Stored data
--- BEGIN ---

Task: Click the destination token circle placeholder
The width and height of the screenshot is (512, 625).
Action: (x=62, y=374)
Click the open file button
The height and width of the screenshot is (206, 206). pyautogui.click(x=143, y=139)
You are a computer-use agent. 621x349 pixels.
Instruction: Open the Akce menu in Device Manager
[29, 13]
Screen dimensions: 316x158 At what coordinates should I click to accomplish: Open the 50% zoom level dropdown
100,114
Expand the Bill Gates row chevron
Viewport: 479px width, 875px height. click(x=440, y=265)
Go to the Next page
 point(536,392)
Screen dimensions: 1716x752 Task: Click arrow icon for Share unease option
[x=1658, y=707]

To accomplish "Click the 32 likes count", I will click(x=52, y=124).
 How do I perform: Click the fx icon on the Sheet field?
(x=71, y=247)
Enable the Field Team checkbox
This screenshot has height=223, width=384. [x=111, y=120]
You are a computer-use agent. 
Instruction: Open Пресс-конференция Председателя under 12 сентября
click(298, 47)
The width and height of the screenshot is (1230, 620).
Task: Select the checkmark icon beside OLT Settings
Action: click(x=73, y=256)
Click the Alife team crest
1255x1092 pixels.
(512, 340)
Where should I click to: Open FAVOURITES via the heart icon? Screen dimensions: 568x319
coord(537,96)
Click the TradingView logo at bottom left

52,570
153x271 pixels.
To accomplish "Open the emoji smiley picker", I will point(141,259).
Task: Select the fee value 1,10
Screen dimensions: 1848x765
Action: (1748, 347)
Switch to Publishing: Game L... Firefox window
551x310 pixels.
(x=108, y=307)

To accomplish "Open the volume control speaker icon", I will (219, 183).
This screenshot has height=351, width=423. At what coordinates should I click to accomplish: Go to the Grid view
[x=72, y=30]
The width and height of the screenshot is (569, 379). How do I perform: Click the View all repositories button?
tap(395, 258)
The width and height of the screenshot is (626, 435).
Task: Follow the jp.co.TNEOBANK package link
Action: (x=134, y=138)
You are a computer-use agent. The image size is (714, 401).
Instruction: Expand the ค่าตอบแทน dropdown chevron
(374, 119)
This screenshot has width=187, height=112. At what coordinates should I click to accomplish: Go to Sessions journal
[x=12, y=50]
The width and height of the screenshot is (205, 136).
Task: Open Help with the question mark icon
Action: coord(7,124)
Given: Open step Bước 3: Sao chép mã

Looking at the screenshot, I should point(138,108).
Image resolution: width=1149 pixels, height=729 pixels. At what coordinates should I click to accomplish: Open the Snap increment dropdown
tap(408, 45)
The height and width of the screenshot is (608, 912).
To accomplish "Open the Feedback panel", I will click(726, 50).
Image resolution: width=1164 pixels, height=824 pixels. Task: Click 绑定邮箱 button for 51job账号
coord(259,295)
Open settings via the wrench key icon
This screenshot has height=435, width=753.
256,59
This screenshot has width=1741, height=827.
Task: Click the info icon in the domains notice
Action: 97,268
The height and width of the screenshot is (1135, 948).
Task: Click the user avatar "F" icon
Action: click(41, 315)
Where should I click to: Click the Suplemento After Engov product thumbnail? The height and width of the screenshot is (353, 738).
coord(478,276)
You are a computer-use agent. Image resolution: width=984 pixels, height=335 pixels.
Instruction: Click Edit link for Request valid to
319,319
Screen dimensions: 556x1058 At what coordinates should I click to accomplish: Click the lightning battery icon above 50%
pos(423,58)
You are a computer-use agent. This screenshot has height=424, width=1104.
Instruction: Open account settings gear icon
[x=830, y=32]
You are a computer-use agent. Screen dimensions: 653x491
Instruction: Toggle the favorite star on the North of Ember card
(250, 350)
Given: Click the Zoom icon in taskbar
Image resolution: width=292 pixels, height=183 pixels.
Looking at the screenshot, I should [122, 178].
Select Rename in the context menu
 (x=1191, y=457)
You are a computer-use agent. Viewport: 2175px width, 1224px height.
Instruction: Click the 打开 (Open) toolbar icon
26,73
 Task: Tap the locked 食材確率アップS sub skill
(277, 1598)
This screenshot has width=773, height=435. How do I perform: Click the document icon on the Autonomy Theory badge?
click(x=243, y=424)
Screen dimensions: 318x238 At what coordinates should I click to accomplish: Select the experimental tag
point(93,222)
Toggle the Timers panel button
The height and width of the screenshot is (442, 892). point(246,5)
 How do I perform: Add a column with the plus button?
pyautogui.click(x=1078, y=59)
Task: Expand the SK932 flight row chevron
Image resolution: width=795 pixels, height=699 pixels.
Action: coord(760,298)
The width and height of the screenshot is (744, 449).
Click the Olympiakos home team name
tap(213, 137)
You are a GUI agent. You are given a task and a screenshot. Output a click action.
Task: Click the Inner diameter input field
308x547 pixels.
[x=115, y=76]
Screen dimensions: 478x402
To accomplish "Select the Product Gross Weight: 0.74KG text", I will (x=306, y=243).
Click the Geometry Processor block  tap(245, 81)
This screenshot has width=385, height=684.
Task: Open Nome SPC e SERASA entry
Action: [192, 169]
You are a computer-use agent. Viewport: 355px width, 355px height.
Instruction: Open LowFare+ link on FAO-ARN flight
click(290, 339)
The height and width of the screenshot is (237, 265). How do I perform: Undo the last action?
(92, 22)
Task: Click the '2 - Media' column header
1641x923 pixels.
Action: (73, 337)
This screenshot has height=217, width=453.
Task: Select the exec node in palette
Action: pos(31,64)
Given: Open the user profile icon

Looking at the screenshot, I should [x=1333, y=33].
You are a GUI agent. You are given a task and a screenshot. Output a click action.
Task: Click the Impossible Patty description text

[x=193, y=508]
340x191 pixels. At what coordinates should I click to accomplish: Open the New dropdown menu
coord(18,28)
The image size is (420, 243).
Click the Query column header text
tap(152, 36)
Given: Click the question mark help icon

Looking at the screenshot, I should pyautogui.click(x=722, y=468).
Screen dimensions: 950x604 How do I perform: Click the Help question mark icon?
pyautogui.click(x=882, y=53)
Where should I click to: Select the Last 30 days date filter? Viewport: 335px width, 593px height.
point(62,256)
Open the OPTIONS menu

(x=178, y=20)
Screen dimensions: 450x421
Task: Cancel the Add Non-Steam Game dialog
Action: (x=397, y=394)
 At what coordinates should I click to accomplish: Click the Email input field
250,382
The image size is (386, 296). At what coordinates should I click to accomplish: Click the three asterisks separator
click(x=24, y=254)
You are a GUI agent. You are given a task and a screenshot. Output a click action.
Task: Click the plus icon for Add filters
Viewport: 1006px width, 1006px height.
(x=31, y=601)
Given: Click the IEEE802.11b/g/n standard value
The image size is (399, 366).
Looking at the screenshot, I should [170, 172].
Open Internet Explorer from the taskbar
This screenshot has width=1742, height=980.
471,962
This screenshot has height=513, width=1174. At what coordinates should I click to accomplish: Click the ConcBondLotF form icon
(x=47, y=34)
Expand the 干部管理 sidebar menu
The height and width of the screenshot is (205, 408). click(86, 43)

--- END ---

(GIVEN PROBLEM):
Reproduce each line of the data above verbatim, in its original order.

(THE REPLY):
Task: Click the destination token circle placeholder
The width and height of the screenshot is (512, 625).
Action: (x=62, y=374)
Click the open file button
The height and width of the screenshot is (206, 206). pyautogui.click(x=143, y=139)
You are a computer-use agent. 621x349 pixels.
Instruction: Open the Akce menu in Device Manager
[29, 13]
Screen dimensions: 316x158 At what coordinates should I click to accomplish: Open the 50% zoom level dropdown
100,114
Expand the Bill Gates row chevron
Viewport: 479px width, 875px height. click(x=440, y=265)
Go to the Next page
 point(536,392)
Screen dimensions: 1716x752 Task: Click arrow icon for Share unease option
[x=1658, y=707]

To accomplish "Click the 32 likes count", I will click(x=52, y=124).
 How do I perform: Click the fx icon on the Sheet field?
(x=71, y=247)
Enable the Field Team checkbox
This screenshot has height=223, width=384. [x=111, y=120]
You are a computer-use agent. 
Instruction: Open Пресс-конференция Председателя under 12 сентября
click(298, 47)
The width and height of the screenshot is (1230, 620).
Task: Select the checkmark icon beside OLT Settings
Action: click(x=73, y=256)
Click the Alife team crest
1255x1092 pixels.
(512, 340)
Where should I click to: Open FAVOURITES via the heart icon? Screen dimensions: 568x319
coord(537,96)
Click the TradingView logo at bottom left

52,570
153x271 pixels.
To accomplish "Open the emoji smiley picker", I will point(141,259).
Task: Select the fee value 1,10
Screen dimensions: 1848x765
Action: (1748, 347)
Switch to Publishing: Game L... Firefox window
551x310 pixels.
(x=108, y=307)

To accomplish "Open the volume control speaker icon", I will (219, 183).
This screenshot has height=351, width=423. At what coordinates should I click to accomplish: Go to the Grid view
[x=72, y=30]
The width and height of the screenshot is (569, 379). How do I perform: Click the View all repositories button?
tap(395, 258)
The width and height of the screenshot is (626, 435).
Task: Follow the jp.co.TNEOBANK package link
Action: (x=134, y=138)
You are a computer-use agent. The image size is (714, 401).
Instruction: Expand the ค่าตอบแทน dropdown chevron
(374, 119)
This screenshot has width=187, height=112. At what coordinates should I click to accomplish: Go to Sessions journal
[x=12, y=50]
The width and height of the screenshot is (205, 136).
Task: Open Help with the question mark icon
Action: coord(7,124)
Given: Open step Bước 3: Sao chép mã

Looking at the screenshot, I should point(138,108).
Image resolution: width=1149 pixels, height=729 pixels. At what coordinates should I click to accomplish: Open the Snap increment dropdown
tap(408, 45)
The height and width of the screenshot is (608, 912).
To accomplish "Open the Feedback panel", I will click(726, 50).
Image resolution: width=1164 pixels, height=824 pixels. Task: Click 绑定邮箱 button for 51job账号
coord(259,295)
Open settings via the wrench key icon
This screenshot has height=435, width=753.
256,59
This screenshot has width=1741, height=827.
Task: Click the info icon in the domains notice
Action: 97,268
The height and width of the screenshot is (1135, 948).
Task: Click the user avatar "F" icon
Action: click(41, 315)
Where should I click to: Click the Suplemento After Engov product thumbnail? The height and width of the screenshot is (353, 738).
coord(478,276)
You are a computer-use agent. Image resolution: width=984 pixels, height=335 pixels.
Instruction: Click Edit link for Request valid to
319,319
Screen dimensions: 556x1058 At what coordinates should I click to accomplish: Click the lightning battery icon above 50%
pos(423,58)
You are a computer-use agent. This screenshot has height=424, width=1104.
Instruction: Open account settings gear icon
[x=830, y=32]
You are a computer-use agent. Screen dimensions: 653x491
Instruction: Toggle the favorite star on the North of Ember card
(250, 350)
Given: Click the Zoom icon in taskbar
Image resolution: width=292 pixels, height=183 pixels.
Looking at the screenshot, I should [122, 178].
Select Rename in the context menu
 (x=1191, y=457)
You are a computer-use agent. Viewport: 2175px width, 1224px height.
Instruction: Click the 打开 (Open) toolbar icon
26,73
 Task: Tap the locked 食材確率アップS sub skill
(277, 1598)
This screenshot has width=773, height=435. How do I perform: Click the document icon on the Autonomy Theory badge?
click(x=243, y=424)
Screen dimensions: 318x238 At what coordinates should I click to accomplish: Select the experimental tag
point(93,222)
Toggle the Timers panel button
The height and width of the screenshot is (442, 892). point(246,5)
 How do I perform: Add a column with the plus button?
pyautogui.click(x=1078, y=59)
Task: Expand the SK932 flight row chevron
Image resolution: width=795 pixels, height=699 pixels.
Action: coord(760,298)
The width and height of the screenshot is (744, 449).
Click the Olympiakos home team name
tap(213, 137)
You are a GUI agent. You are given a task and a screenshot. Output a click action.
Task: Click the Inner diameter input field
308x547 pixels.
[x=115, y=76]
Screen dimensions: 478x402
To accomplish "Select the Product Gross Weight: 0.74KG text", I will (x=306, y=243).
Click the Geometry Processor block  tap(245, 81)
This screenshot has width=385, height=684.
Task: Open Nome SPC e SERASA entry
Action: [192, 169]
You are a computer-use agent. Viewport: 355px width, 355px height.
Instruction: Open LowFare+ link on FAO-ARN flight
click(290, 339)
The height and width of the screenshot is (237, 265). How do I perform: Undo the last action?
(92, 22)
Task: Click the '2 - Media' column header
1641x923 pixels.
Action: (73, 337)
This screenshot has height=217, width=453.
Task: Select the exec node in palette
Action: pos(31,64)
Given: Open the user profile icon

Looking at the screenshot, I should [x=1333, y=33].
You are a GUI agent. You are given a task and a screenshot. Output a click action.
Task: Click the Impossible Patty description text

[x=193, y=508]
340x191 pixels. At what coordinates should I click to accomplish: Open the New dropdown menu
coord(18,28)
The image size is (420, 243).
Click the Query column header text
tap(152, 36)
Given: Click the question mark help icon

Looking at the screenshot, I should pyautogui.click(x=722, y=468).
Screen dimensions: 950x604 How do I perform: Click the Help question mark icon?
pyautogui.click(x=882, y=53)
Where should I click to: Select the Last 30 days date filter? Viewport: 335px width, 593px height.
point(62,256)
Open the OPTIONS menu

(x=178, y=20)
Screen dimensions: 450x421
Task: Cancel the Add Non-Steam Game dialog
Action: (x=397, y=394)
 At what coordinates should I click to accomplish: Click the Email input field
250,382
The image size is (386, 296). At what coordinates should I click to accomplish: Click the three asterisks separator
click(x=24, y=254)
You are a GUI agent. You are given a task and a screenshot. Output a click action.
Task: Click the plus icon for Add filters
Viewport: 1006px width, 1006px height.
(x=31, y=601)
Given: Click the IEEE802.11b/g/n standard value
The image size is (399, 366).
Looking at the screenshot, I should [170, 172].
Open Internet Explorer from the taskbar
This screenshot has width=1742, height=980.
471,962
This screenshot has height=513, width=1174. At what coordinates should I click to accomplish: Click the ConcBondLotF form icon
(x=47, y=34)
Expand the 干部管理 sidebar menu
The height and width of the screenshot is (205, 408). click(86, 43)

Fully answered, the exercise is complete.